John Souza-Benavides (July 12, 1920 – March 11, 2012)  known as John "Clarkie" Souza,  was an American soccer player who earned 14 caps and scored 2 goals for the United States men's national soccer team, and played in the U.S. team's historic 1–0 victory over England in the 1950 FIFA World Cup. He was selected for a World Cup All-Star team by the Brazilian sports newspaper Mundo Esportivo, and remained the only American player ever selected to a World Cup All-Star team until Claudio Reyna in 2002.  He is a member of the National Soccer Hall of Fame. He was born in Fall River, Massachusetts and died in Dover, Pennsylvania.

Souza is sometimes credited as having scored two goals  in the tournament but modern sources indicate he scored neither; Gino Pariani scored against Spain and Frank Wallace scored their first goal against Chile.

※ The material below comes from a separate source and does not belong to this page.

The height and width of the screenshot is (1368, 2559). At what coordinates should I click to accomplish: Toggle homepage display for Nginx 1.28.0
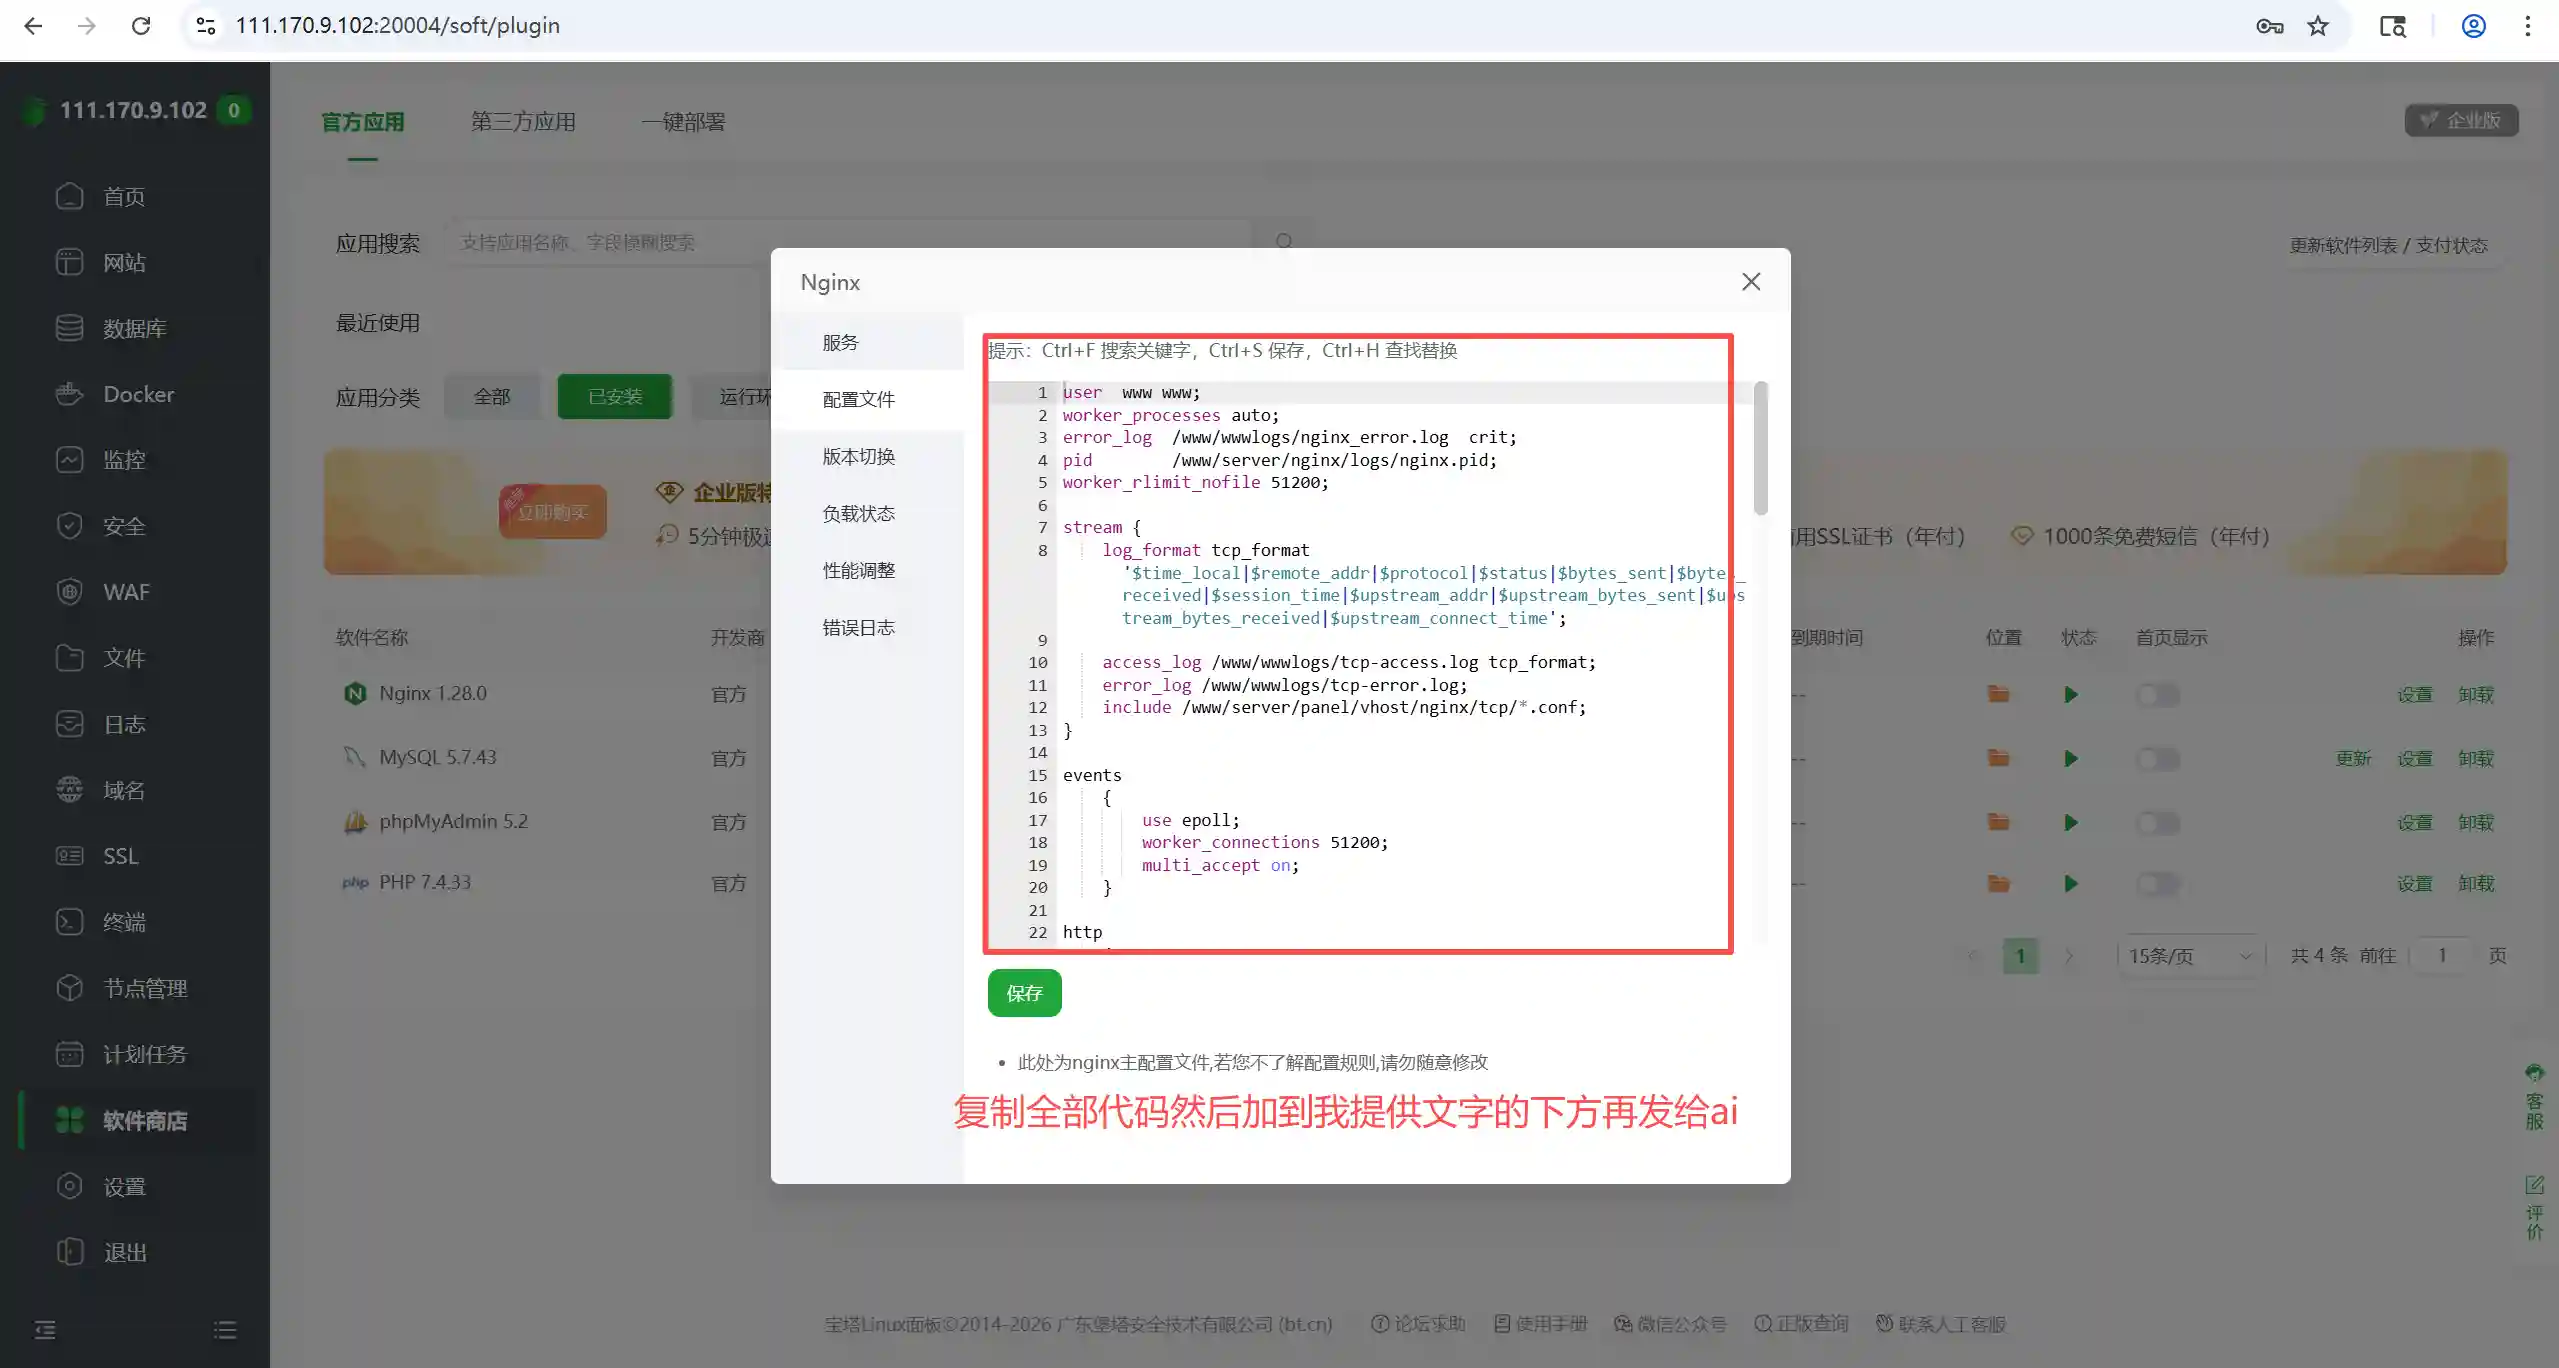click(x=2157, y=695)
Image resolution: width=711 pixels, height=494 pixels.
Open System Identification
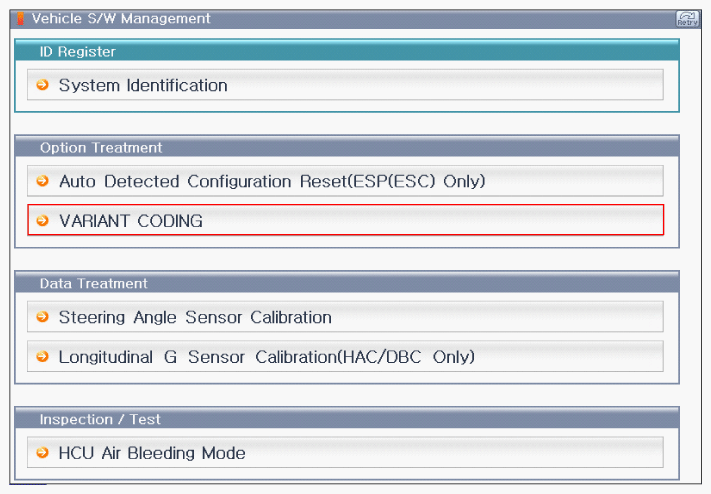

Souza was a member of the Fall River Ponta Delgada team that won the National Challenge Cup in 1947, as well as the National Amateur Cup for three consecutive years, from 1946 to 1948. In 1951, he transferred to the New York German-Hungarians and proceeded to again win both the National Challenge Cup and the National Amateur Cup that year. Souza was a member of the U.S. team for both the 1948 and 1952 Summer Olympics, and played for the U.S. against Scotland at Hampden Park in 1952.

He was a World War II veteran, having served in the Navy as a Morse code operator on a supply ship in the South Pacific. He is buried with his wife Anita at Massachusetts National Cemetery, Bourne, Massachusetts.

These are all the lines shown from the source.